Biden locates the current trauma in the long historical American battle “between our better angels and our darkest impulses” declaring that with the entire world watching “it is time for our better angels to prevail.” He claims a mandate for “the forces of decency and the forces of fairness” and tells all Americans that “we are a good people”.
Such aspiration and encompassing unity was beyond Trump’s character. Incapable of uniting America, Trump chose the path of division. Leading America from this darkness invests Biden with a special political opportunity if he has the skill to capture the historical moment.
As a political realist Biden has no illusions about the depth of American divisions. It will take many years and more than one election to address the American malaise. Yet the potential goodwill towards Biden should not be underestimated. The sense of relief is palpable. Biden will be flooded with goodwill from all America’s democratic friends.

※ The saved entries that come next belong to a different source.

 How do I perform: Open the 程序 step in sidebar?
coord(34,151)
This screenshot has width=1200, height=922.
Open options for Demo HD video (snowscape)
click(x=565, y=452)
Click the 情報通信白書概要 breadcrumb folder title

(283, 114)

The trap is that expectations will run too high. Biden will lead a divided nation and a divided Democratic Party where centrists and progressives exist in uneasy tension awaiting the shaping of an administration where Biden will struggle to strike the right compromises. Beyond this, Biden is unlikely to have the Senate and will face a heavily conservative Supreme Court. He will struggle in the teeth of institutional resistance.
Biden signalled his ambitious agenda — fighting the coronavirus, rebuilding prosperity, family healthcare, racial justice, climate change, the restoration of decency and what he called “a fair shot” for all. But such ambition sits uneasily with a divided government.
Biden repudiates Trump’s rebellion but not Trump’s supporters. But Trump, at some point, must concede, if not by word, then by action.
Every sign is that he intends to promote the notion of a “stolen” election and move forward on the basis of this great fabrication.
It will be the destructive dishonesty of the bad loser. When will his Australian conservative backers have the common sense and moral fortitude to dump him?